Did you actually believe you were more to me than a convenient lay?”
She jerked as if he’d backhanded her. His trembling hold on restraint slipped another notch. He had to get this over with before he started to rant, exposing the truth.
“I should have known you wouldn’t take the abundant hints. From the way you believed my every word it was clear you lack any astuteness. You sure didn’t become my executive projects manager through merit. But you’re starting to anger me, acting as if I owe you anything. I already paid for your time and services with far more than either was worth.”
Her tears finally overflowed.
They streaked her hectic cheeks in pale tracks, melting the last of his sanity, making him snarl, “Next time a man walks away, let him. If you’d rather not hear the truth about how worthless you were to him….”
“Stop…please…” Her hands rose, as if to block blows. “I know what I felt from you…it was real and intense. If—if you no longer feel this way, just leave me my memories….”
“Is that obliviousness or just obnoxiousness? Seems you’ve forgotten who I am, and don’t know the caliber of women I’m used to. But it’s not too late to give you a reality check. Your replacement is arriving in minutes. Care to hang around and get a sobering, humbling look at her?”
Her disbelief finally disintegrated and resignation seeped in to fill the vacuum it left behind.
She was giving up the act. At last. It was over.
He turned away, feeling like he’d just kicked down the last pillar in his world.
But she wouldn’t let it be over, her tear-soaked words lodging in his back like knives. “I…loved you, Vincenzo. I believed in you…thought you an exceptional human being. Turns out you’re just a sleazy user. And no one will ever know, since you’re also a flawless liar. I wish I’d never seen you…hope one of my ‘replacements’ pays you back…for what you’ve done to me.”
When his last nerve snapped, he rounded on her. “You want to get ugly, you got it. Get out or I won’t only make you wish you’d never seen me, but that you’d never been born.”
His threat had no effect on her; her eyes remained dead. Then, as if fearing she’d fall apart, she turned and exited the room.
He waited until a muted thud told him she’d left. Then he allowed the pain to overwhelm him.
One
The present
Vincenzo Arsenio D’Agostino stared at his king and reached the only logical conclusion.
The man had lost his mind.
He must have buckled under the pressure of ruling Castaldini while steering his multibillion-dollar business empire. And being the most adoring and attentive husband and father who walked the planet. No man could possibly weather all that with his mental faculties intact.
That must be the explanation for what he’d just said.

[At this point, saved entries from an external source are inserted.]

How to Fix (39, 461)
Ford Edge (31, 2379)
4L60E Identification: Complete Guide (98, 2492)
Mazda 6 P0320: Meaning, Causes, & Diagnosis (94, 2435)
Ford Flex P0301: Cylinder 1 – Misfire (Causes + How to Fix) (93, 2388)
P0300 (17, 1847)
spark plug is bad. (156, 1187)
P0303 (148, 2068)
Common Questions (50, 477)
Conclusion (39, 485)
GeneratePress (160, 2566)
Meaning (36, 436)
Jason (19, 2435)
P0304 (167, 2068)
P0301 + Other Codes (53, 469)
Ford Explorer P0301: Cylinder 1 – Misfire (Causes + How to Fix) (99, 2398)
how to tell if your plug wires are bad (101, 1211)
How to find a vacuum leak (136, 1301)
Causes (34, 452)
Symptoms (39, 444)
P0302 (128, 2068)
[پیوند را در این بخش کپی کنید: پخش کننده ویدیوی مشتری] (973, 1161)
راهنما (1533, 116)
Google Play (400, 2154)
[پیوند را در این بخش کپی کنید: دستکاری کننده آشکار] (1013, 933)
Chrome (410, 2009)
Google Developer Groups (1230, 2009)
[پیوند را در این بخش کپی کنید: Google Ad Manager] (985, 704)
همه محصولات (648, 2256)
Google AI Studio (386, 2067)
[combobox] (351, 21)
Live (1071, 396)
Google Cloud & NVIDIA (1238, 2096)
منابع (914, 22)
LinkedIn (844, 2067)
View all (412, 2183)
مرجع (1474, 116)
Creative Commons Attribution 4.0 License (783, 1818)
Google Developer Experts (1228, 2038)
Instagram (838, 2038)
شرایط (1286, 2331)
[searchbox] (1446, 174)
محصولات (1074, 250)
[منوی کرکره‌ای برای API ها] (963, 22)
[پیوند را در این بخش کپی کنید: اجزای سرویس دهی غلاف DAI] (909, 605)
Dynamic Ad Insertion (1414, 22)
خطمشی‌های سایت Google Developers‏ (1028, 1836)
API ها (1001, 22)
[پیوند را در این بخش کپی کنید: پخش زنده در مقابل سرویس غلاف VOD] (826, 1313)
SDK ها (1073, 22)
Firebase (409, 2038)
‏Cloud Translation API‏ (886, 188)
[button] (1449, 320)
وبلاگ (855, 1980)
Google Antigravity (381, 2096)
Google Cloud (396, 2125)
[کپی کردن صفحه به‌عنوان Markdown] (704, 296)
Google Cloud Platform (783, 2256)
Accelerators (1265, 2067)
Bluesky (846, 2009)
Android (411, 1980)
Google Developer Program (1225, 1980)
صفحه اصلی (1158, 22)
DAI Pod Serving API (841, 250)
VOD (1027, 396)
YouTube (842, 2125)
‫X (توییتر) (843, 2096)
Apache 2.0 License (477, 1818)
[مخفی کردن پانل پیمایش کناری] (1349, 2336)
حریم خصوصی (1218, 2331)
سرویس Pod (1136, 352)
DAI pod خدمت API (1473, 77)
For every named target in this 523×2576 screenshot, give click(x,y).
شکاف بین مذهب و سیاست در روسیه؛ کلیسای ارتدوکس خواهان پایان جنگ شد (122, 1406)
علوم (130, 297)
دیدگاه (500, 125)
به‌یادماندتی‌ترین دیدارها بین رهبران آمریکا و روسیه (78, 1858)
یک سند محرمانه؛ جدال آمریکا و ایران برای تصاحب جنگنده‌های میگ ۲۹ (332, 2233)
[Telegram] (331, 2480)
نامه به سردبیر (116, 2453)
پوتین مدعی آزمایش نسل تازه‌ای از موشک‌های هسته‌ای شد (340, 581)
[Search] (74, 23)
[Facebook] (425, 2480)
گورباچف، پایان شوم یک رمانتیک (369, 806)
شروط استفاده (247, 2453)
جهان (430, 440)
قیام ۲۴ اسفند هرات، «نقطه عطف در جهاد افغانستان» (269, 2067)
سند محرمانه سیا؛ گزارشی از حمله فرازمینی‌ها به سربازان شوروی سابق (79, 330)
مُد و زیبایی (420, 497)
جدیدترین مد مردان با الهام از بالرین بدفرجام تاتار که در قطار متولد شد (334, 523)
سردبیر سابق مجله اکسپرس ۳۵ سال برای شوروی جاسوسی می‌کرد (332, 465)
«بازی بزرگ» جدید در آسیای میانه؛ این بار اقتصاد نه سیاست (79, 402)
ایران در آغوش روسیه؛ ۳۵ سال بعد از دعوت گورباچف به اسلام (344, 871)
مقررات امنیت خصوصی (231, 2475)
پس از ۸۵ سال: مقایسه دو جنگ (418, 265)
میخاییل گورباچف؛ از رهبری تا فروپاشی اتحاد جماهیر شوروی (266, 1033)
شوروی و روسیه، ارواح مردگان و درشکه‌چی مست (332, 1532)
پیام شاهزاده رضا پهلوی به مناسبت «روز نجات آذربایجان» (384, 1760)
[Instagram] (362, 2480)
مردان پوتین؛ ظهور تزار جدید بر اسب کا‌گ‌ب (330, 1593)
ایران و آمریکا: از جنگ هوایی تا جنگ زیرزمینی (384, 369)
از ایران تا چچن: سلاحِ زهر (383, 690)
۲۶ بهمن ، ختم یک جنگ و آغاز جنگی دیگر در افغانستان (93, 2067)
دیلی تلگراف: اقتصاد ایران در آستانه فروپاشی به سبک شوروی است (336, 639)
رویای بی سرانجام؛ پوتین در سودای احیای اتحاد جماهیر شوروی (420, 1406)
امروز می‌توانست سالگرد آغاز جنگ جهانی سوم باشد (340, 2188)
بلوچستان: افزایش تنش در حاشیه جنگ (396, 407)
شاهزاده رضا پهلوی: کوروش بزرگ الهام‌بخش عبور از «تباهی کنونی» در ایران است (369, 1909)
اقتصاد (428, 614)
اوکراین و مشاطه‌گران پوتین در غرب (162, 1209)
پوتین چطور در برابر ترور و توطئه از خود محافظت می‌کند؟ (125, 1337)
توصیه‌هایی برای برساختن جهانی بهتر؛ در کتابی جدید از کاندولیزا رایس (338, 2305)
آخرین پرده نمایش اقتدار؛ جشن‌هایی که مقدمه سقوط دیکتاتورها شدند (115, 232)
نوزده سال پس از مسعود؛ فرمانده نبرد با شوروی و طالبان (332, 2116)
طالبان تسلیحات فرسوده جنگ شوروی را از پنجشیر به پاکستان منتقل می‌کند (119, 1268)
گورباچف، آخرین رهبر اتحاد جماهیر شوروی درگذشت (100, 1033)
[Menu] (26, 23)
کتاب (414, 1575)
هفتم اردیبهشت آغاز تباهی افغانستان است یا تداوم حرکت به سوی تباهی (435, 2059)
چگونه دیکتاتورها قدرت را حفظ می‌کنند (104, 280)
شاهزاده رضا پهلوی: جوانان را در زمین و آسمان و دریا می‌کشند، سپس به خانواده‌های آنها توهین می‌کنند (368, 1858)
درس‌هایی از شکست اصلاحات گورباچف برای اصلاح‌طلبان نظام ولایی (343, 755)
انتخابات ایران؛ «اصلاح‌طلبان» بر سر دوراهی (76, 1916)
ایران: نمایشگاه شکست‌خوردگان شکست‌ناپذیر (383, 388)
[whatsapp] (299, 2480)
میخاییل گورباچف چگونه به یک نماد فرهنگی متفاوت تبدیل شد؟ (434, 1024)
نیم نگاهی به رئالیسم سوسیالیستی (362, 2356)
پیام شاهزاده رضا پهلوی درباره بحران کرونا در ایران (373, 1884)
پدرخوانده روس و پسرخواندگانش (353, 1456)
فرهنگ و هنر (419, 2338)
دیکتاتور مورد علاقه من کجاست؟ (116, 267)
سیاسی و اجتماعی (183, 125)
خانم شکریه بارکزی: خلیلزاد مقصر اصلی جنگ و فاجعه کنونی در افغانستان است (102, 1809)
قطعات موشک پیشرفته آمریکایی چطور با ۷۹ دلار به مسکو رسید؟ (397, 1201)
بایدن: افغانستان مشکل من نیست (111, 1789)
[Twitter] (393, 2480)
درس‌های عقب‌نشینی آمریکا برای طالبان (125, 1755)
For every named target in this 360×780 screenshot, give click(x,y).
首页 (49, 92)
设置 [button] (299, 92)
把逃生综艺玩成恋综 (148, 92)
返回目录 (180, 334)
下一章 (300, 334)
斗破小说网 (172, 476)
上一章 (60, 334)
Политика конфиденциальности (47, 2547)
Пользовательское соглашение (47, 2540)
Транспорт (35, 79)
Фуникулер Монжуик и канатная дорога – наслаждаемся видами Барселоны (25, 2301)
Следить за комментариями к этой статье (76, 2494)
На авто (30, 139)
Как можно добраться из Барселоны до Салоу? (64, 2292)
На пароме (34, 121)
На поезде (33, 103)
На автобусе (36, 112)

Ferruccio Selvaggio-D’Agostino—the bastard king, as his opponents called him, relishing it being a literal slur, since Ferruccio was an illegitimate D’Agostino—twisted his lips. “Do pick your jaw off the floor, Vincenzo. And no, I’m not insane. Get. A. Wife. ASAP.”
Dio. He’d said it again.
This time Vincenzo found himself echoing it. “Get a wife.”
Ferruccio nodded. “ASAP.”
“Stop saying that.”
Mockery gleamed in Ferruccio’s steel eyes. “You’ve got only yourself to blame for the rush. I’ve needed you on this job for years, but every time I bring you up to the council they go apoplectic. Even Leandro and Durante wince when your name is mentioned. That playboy image you’ve been diligently cultivating is now so notorious, even gossip columns are beginning to play it down. And that image won’t cut it in the leagues I need you to play in now.”
“That image never hurt you. Just look where you are today. The king of one of the most conservative kingdoms in the world, with the purest woman on earth as your queen.”
Ferruccio shrugged amusedly at his summation. “I was only known as the ‘Savage Ironman’ in reference to my name and business reputation, and my reported…hazard to women was beyond wildly exaggerated. I had no time for women as I clawed my way up from the gutter to the top, then I was in love with Clarissa for six years before she became mine. But your notoriety as one of the world’s premier womanizers won’t do when you’re Castaldini’s emissary to the United Nations. You’ve got to clean up your act and spray on some respectability to clear away the stench of the scandals that hang around you.”